Шторм по имени Френки - Никола Скиннер

Я ухмыльнулась, прочитав это.
Последняя запись на странице была такой мелкой, что я с трудом разглядела её. Почерк корявый, дёрганый, будто нацарапали второпях.
Всего одно слово.
Там было написано:
34
Разговор
Через несколько дней, когда всё починили и отремонтировали, Дом с видом на море снова открыли для посещения. Туристам, которых я перепугала до смерти, дали скидку в кафé в качестве компенсации. Общественности скормили официальное объяснение: погром, который я учинила, вызван плохой сантехникой.
Я не очень-то стремилась к славе, поэтому ложь меня не возмутила. Я хотела только одного: чтобы ситуация изменилась. Чтобы к истории моей семьи проявили чуть больше уважения. Но…
… всё осталось по-прежнему. Те же комментарии, вздохи, бесконечная болтовня о том, что пора сходить за КуппаГрубба.

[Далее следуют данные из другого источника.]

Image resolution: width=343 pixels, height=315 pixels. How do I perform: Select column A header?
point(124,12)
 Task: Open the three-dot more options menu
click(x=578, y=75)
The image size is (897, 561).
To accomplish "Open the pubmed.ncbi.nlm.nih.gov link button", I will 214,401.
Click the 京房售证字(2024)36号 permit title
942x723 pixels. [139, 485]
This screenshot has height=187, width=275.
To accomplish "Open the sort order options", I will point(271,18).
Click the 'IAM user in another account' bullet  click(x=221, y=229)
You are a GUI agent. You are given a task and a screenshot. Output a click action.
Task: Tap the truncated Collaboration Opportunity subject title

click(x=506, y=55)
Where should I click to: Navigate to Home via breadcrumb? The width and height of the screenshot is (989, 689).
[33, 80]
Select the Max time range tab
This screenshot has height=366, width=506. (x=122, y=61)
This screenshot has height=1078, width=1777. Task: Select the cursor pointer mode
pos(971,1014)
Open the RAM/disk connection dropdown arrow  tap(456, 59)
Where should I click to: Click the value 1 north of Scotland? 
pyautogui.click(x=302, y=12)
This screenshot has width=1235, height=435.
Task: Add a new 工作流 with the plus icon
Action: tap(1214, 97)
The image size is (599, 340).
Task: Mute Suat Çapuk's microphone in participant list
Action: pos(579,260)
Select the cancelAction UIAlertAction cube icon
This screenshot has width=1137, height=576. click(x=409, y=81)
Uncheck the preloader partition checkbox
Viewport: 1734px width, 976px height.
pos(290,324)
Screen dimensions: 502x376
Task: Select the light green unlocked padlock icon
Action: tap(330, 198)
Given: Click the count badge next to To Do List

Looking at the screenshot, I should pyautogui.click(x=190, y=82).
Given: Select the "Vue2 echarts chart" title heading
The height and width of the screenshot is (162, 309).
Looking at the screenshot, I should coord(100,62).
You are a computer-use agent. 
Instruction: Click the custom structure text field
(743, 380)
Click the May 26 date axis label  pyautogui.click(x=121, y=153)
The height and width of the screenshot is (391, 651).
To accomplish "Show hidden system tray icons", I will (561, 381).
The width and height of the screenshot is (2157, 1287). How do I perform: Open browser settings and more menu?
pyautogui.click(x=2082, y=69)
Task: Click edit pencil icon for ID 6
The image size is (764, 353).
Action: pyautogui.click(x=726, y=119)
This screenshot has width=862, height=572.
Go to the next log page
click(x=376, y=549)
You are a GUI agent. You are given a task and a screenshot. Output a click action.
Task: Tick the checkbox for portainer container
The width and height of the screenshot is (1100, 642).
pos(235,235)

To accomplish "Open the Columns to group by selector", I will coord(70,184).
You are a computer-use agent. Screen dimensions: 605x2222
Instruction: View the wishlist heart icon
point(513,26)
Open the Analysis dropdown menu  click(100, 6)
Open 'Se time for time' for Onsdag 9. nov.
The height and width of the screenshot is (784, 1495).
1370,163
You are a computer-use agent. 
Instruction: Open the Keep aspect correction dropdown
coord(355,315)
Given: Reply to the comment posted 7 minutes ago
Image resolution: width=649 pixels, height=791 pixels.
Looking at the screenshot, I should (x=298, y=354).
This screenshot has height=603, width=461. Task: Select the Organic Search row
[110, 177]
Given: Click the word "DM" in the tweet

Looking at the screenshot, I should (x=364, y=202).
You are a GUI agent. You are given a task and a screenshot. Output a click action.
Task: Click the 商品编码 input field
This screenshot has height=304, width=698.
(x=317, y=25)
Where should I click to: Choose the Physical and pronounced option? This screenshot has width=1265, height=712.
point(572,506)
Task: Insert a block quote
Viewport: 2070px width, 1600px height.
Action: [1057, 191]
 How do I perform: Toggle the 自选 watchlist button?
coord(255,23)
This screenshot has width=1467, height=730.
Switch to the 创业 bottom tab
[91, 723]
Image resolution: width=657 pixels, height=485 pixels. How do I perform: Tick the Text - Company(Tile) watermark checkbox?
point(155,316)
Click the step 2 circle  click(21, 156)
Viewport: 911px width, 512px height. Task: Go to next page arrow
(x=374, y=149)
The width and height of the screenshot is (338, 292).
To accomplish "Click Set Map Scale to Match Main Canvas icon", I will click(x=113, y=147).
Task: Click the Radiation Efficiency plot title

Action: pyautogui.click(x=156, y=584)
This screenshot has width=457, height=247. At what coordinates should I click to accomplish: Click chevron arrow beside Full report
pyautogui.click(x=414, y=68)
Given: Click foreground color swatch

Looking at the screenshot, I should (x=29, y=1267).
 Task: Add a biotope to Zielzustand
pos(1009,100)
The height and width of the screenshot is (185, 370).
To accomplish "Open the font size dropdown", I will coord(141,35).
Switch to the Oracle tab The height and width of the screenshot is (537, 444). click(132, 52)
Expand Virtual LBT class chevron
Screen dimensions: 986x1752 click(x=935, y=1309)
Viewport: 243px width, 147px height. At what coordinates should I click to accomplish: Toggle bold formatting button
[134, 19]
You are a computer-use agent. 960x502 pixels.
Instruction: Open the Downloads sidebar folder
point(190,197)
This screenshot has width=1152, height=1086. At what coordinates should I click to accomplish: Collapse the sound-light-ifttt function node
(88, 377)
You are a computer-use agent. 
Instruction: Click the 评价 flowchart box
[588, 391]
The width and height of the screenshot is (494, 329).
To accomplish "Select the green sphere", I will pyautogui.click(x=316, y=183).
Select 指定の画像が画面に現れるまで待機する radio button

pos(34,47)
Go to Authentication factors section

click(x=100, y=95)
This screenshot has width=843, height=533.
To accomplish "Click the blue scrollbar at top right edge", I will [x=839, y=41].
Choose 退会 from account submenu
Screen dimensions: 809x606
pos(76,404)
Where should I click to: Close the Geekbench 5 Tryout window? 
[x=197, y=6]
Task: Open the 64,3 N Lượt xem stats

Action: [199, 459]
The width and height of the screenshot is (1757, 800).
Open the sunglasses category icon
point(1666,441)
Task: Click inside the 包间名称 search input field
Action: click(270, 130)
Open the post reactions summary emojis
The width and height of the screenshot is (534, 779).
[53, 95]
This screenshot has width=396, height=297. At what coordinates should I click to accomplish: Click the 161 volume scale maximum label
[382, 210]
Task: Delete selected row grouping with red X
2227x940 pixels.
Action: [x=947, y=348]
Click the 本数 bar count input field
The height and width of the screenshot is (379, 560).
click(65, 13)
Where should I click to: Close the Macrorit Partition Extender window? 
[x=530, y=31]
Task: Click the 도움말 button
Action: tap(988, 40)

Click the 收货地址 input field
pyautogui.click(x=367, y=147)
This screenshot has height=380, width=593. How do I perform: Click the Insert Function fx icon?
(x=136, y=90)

А я так и осталась одна. Я могу разнести в щепки весь мир, но я всё равно буду совершенно одна. Ничего не изменилось.
И это злило меня больше, чем когда-либо.
На улице, в саду, я сердито глядела на толпы, выстроившиеся в очередь на обед. Я была в таком настроении, что мне было достаточно взглянуть на что-то, чтобы прийти в бешенство. Вот на это идиотское кафé, к примеру, на месте папиного сарая.
Я зашла через открытую дверь. Было самое оживлённое время дня. Длинные очереди. Уставшие, раздражённые взрослые несли подносы с мисками, тарелками, чашками и кружками.
Подносы с горами еды. Заставленные всякой всячиной.
Вы же понимаете, они сами напросились на неприятности.
Через некоторое время, запыхавшись и вымазавшись в еде с ног до головы, я наконец остановилась.
Не помню, в какой момент кафé опустело. Неужели это я сломала кофемашину, которая теперь жалкой грудой валялась на полу, выплёвывая струи пара и издавая тревожное шипение, или она сама случайно опрокинулась? Я смутно помнила крики, но не знала чьи – мои или чужие.
Точно не помню, чтобы я открывала витрину с мороженым и ложкой швыряла шарики с разными вкусами в стену, но, судя по моим липким разноцветным рукам, пришлось признать, что это вполне вероятно.
Только я принялась любоваться горчицей и кетчупом, размазанными по окнам, как строгий голос у меня за спиной произнёс:
– Завязывай уже с этим.
Я резко обернулась и оказалась лицом к лицу с тем худеньким мальчиком в цветастой футболке.
– Ты ко мне обращаешься? – спросила я, не веря своим ушам, и робкая улыбка тронула мои губы.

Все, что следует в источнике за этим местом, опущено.